RGB-Event based Pedestrian Attribute Recognition: A Benchmark Dataset and An Asymmetric RWKV Fusion Framework¶

Conference: CVPR 2026
Paper: CVF Open Access
Code: https://github.com/Event-AHU/OpenPAR
Area: Human Understanding / Pedestrian Attribute Recognition
Keywords: Pedestrian Attribute Recognition, RGB-Event Multimodal, RWKV, Emotional Attributes, Benchmark Dataset

TL;DR¶

This paper introduces the first RGB-Event multimodal pedestrian attribute recognition task and constructs EventPAR, the first large-scale dataset containing 100,000 paired RGB-Event frames with 6 types of emotional attributes. An asymmetric RWKV fusion framework (dual-stream RWKV encoding + OTN-RWKV event token filtering and bidirectional cross-fusion) is proposed, achieving SOTA performance across three datasets.

Background & Motivation¶

Background: Pedestrian Attribute Recognition (PAR) enables models to identify matching items (hairstyle, gender, clothing style, accessories, etc.) from a predefined attribute list for a given pedestrian image or video. It is widely applied in pedestrian detection/tracking, Re-ID, and vision-language retrieval. However, almost all existing PAR systems are based on single-modal RGB cameras.

Limitations of Prior Work: First, RGB cameras are constrained by inherent limitations such as lighting sensitivity, cluttered backgrounds, and motion blur, which hinder performance. While multimodal fusion is common in other vision tasks, PAR remains focused on single-modal RGB. Second, existing PAR benchmarks define attributes based solely on visible appearance cues, neglecting "invisible" emotional information. Recognizing emotions like anxiety, anger, or joy is crucial for understanding pedestrian behavioral intent, improving safety assessments, and providing personalized services.
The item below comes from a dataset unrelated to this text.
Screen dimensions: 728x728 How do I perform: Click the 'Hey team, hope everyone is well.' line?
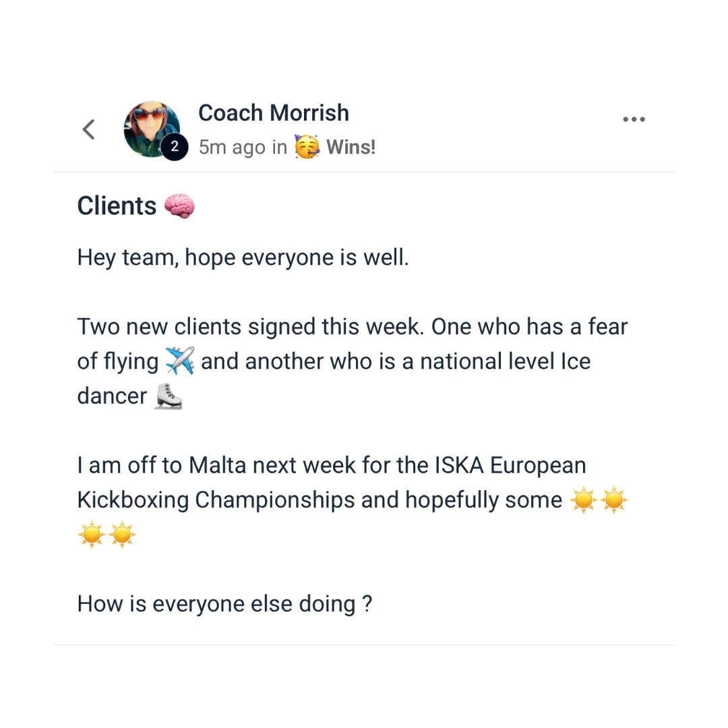tap(243, 257)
Key Challenge: Filing the modal gap requires paired RGB-Event data, yet no datasets exist in this field. Additionally, there are no existing annotations for emotional dimensions. Without data, training and evaluation are impossible.

Goal: (1) Construct a large-scale, multimodal (RGB+Event) benchmark dataset containing emotional attributes, covering multiple scenes/seasons with degradation and adversarial noise; (2) Retrain mainstream PAR methods on this dataset to establish a benchmark; (3) Design a framework to efficiently fuse RGB spatial features with event temporal information.

Key Insight: Event cameras offer natural advantages in high dynamic range, high temporal resolution, low power consumption, and low-light/high-speed scenarios. However, event streams contain noise and are insensitive to static objects, thus they must complement rather than replace RGB frames. RWKV is selected as the backbone because its linear-complexity WKV attention provides both Transformer-like parallelism and RNN-like temporal modeling capabilities, making it suitable for processing long video sequences.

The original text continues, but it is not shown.